## What you will do
Repeat each of the rows below word for word, leaving out the pictures.

## Data in this exercise
+-------+

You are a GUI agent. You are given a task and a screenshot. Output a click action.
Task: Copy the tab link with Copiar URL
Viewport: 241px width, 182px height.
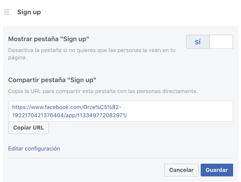coord(29,128)

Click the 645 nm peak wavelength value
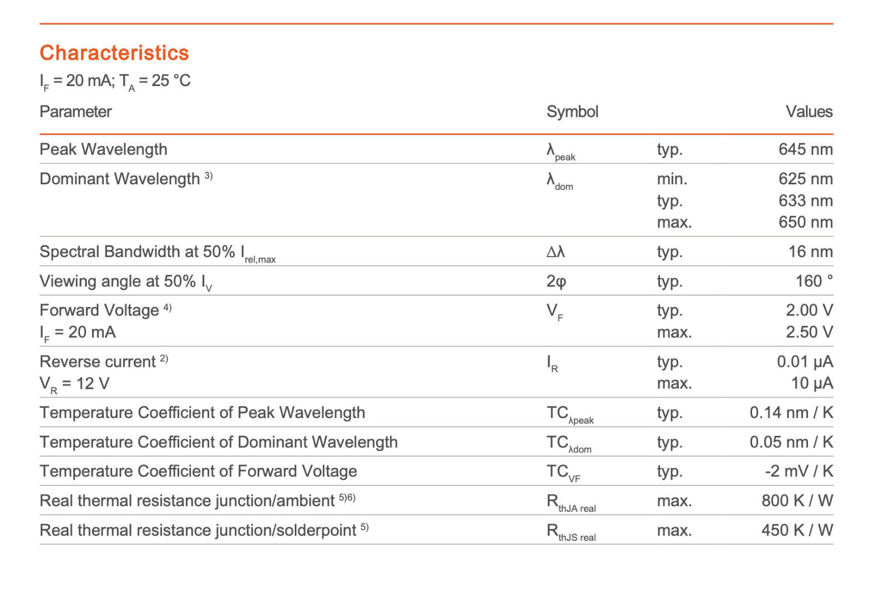pyautogui.click(x=805, y=149)
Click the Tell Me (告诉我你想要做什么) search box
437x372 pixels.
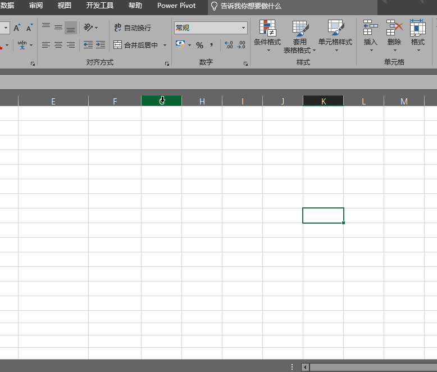tap(251, 6)
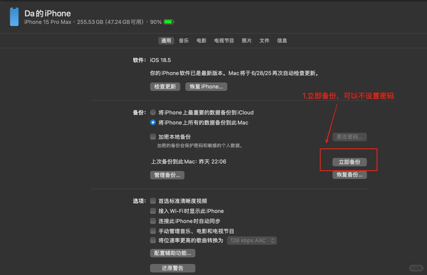Select the 将iPhone上最重要的数据备份到iCloud option
Screen dimensions: 427x275
(153, 112)
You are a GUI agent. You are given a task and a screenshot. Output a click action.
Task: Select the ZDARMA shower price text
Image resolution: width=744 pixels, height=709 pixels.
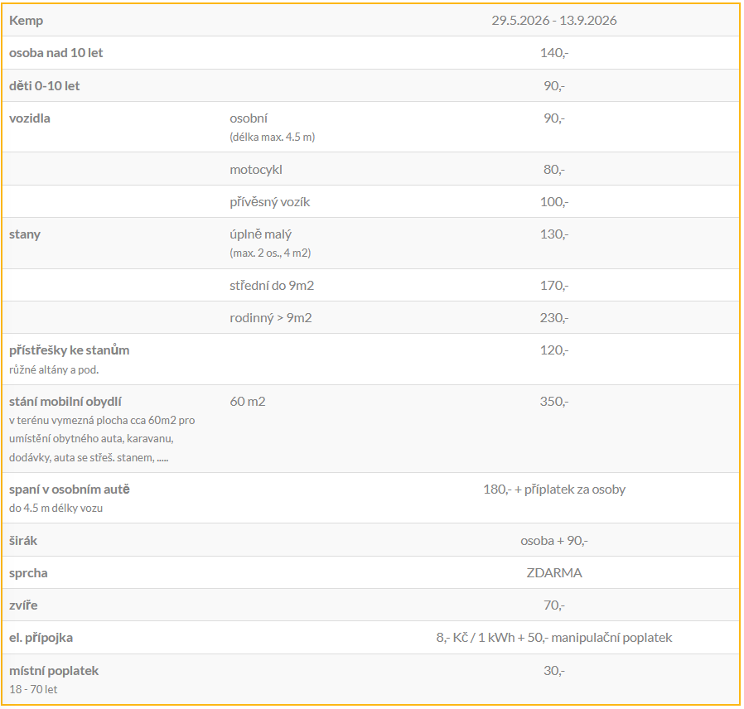tap(553, 572)
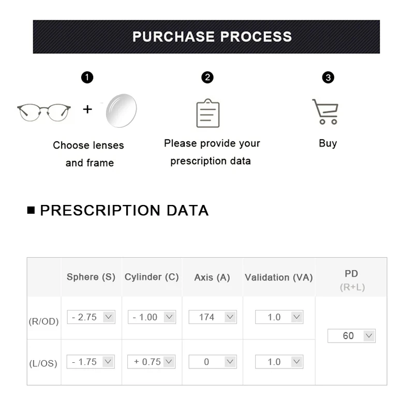Open right eye Cylinder dropdown showing -1.00
This screenshot has height=414, width=414.
152,317
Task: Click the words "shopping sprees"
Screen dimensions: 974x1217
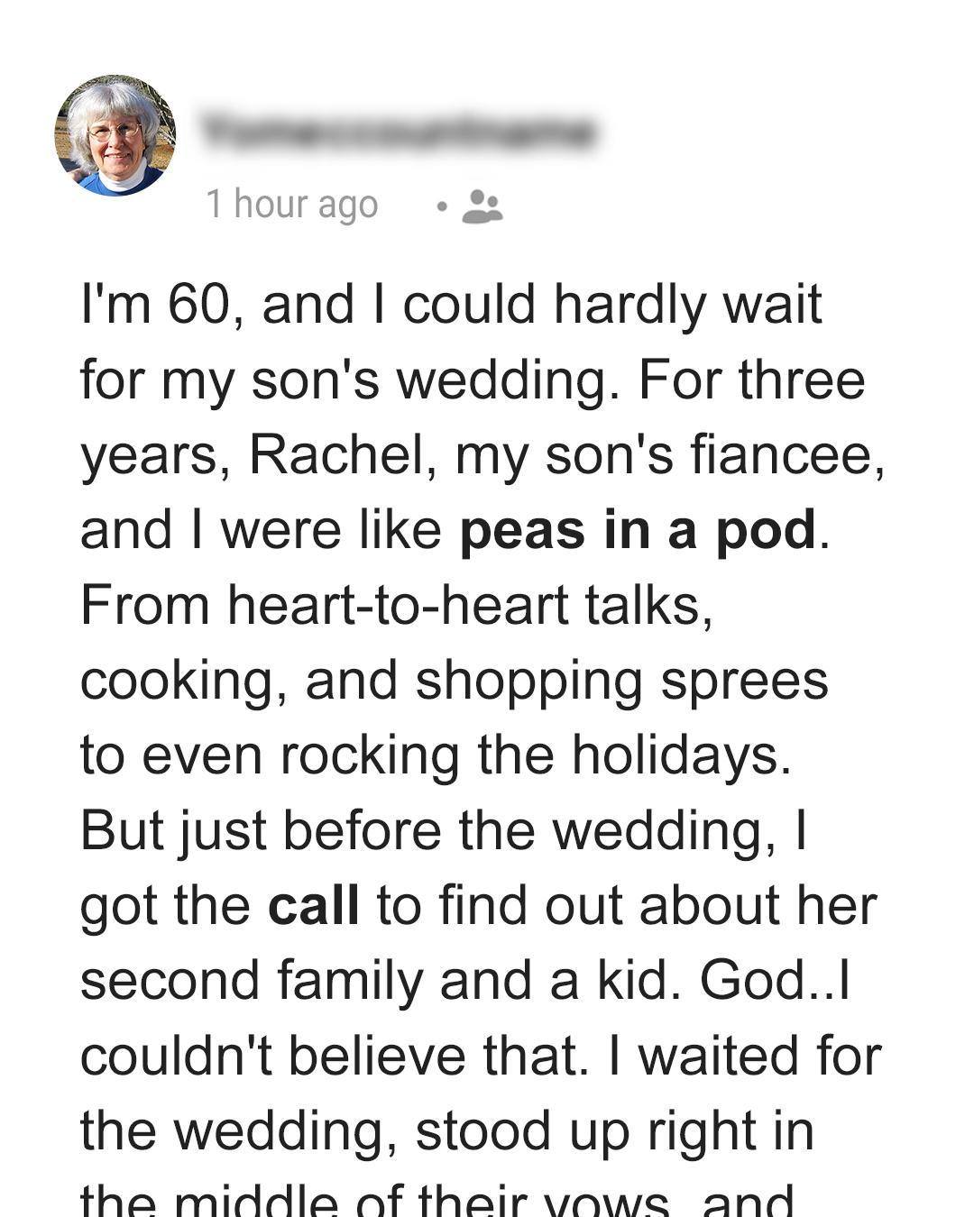Action: 621,680
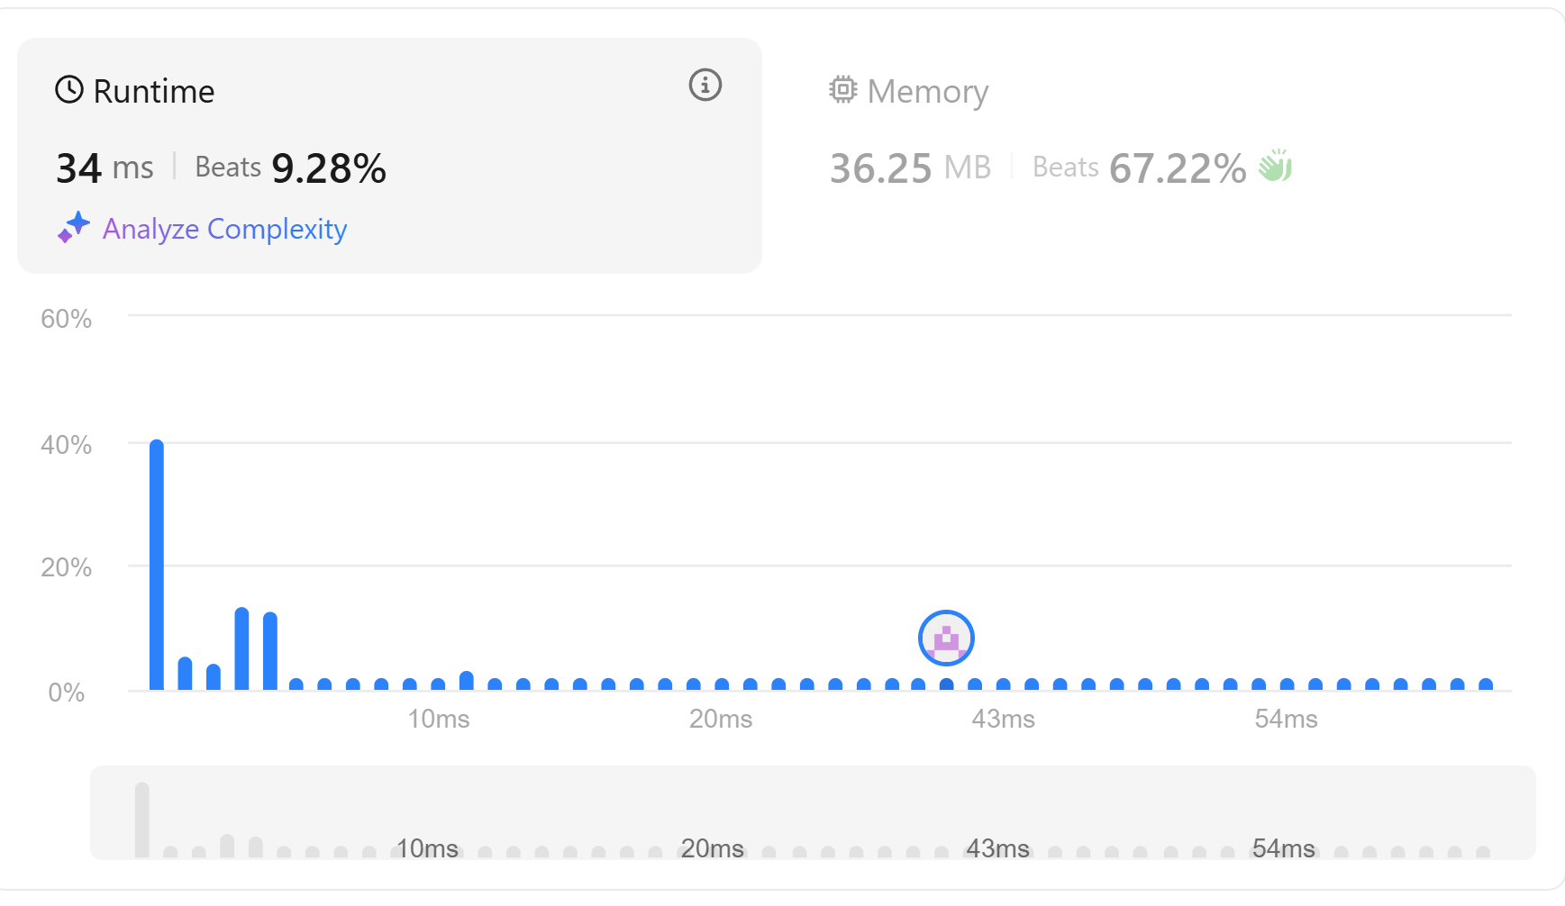Click the 43ms label in the overview strip
The width and height of the screenshot is (1565, 906).
point(997,848)
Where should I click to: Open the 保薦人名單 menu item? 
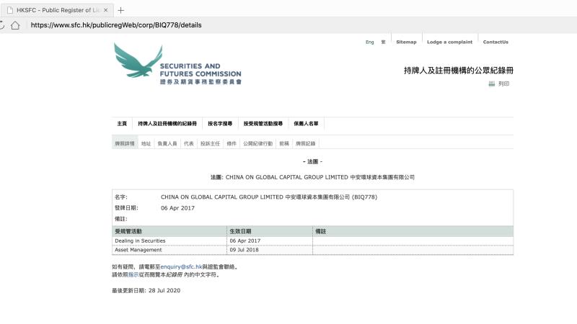click(x=306, y=124)
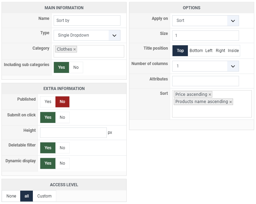Set Including sub categories to No

76,67
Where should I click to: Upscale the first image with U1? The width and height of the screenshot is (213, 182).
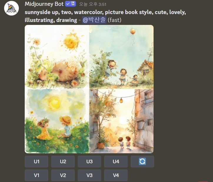[36, 161]
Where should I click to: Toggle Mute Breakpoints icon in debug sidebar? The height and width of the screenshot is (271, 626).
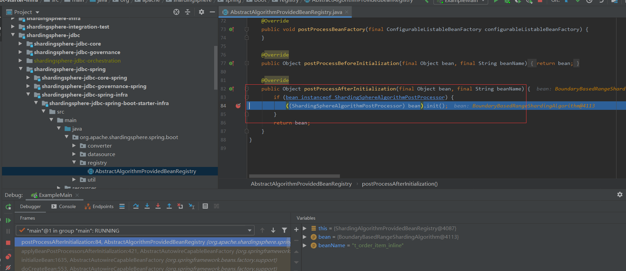coord(8,267)
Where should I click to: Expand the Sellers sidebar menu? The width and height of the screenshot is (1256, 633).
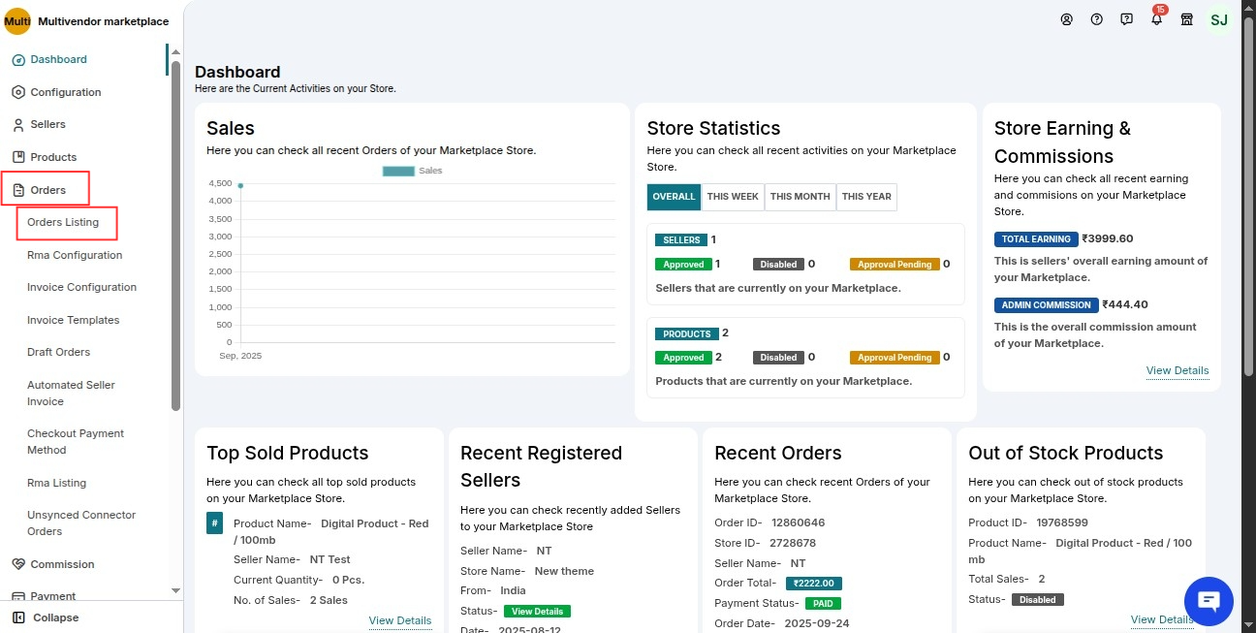click(47, 124)
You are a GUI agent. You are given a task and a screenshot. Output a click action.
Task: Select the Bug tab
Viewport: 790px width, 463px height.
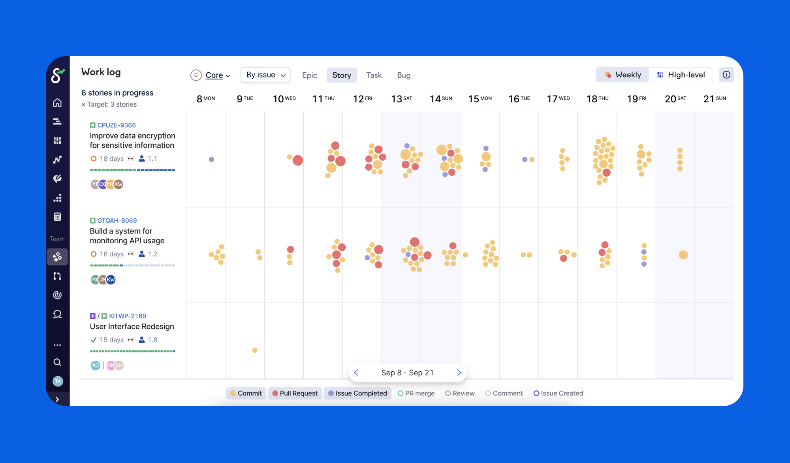pos(404,75)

+-------+

## Written response
You are a GUI agent. You are given a task and a screenshot. Output a click action.
Task: Copy the tab link with Copiar URL
Viewport: 241px width, 182px height.
coord(29,128)

Click the 645 nm peak wavelength value
pyautogui.click(x=805, y=149)
Click the Tell Me (告诉我你想要做什么) search box
437x372 pixels.
tap(251, 6)
Select the 将iPhone上最重要的数据备份到iCloud option
Screen dimensions: 427x275
(153, 112)
You are a GUI agent. You are given a task and a screenshot. Output a click action.
Task: Select the ZDARMA shower price text
Image resolution: width=744 pixels, height=709 pixels.
tap(553, 572)
Open right eye Cylinder dropdown showing -1.00
This screenshot has height=414, width=414.
152,317
Task: Click the words "shopping sprees"
Screen dimensions: 974x1217
Action: 621,680
Click the 43ms label in the overview strip
The width and height of the screenshot is (1565, 906).
point(997,848)
Where should I click to: Open the 保薦人名單 menu item? 
click(x=306, y=124)
Set Including sub categories to No

76,67
Where should I click to: Upscale the first image with U1? The width and height of the screenshot is (213, 182).
[36, 161]
Where should I click to: Toggle Mute Breakpoints icon in debug sidebar? The height and width of the screenshot is (271, 626).
coord(8,267)
Where should I click to: Expand the Sellers sidebar menu? The width and height of the screenshot is (1256, 633).
click(47, 124)
You are a GUI agent. You are given a task and a screenshot. Output a click action.
Task: Select the Bug tab
Viewport: 790px width, 463px height.
pos(404,75)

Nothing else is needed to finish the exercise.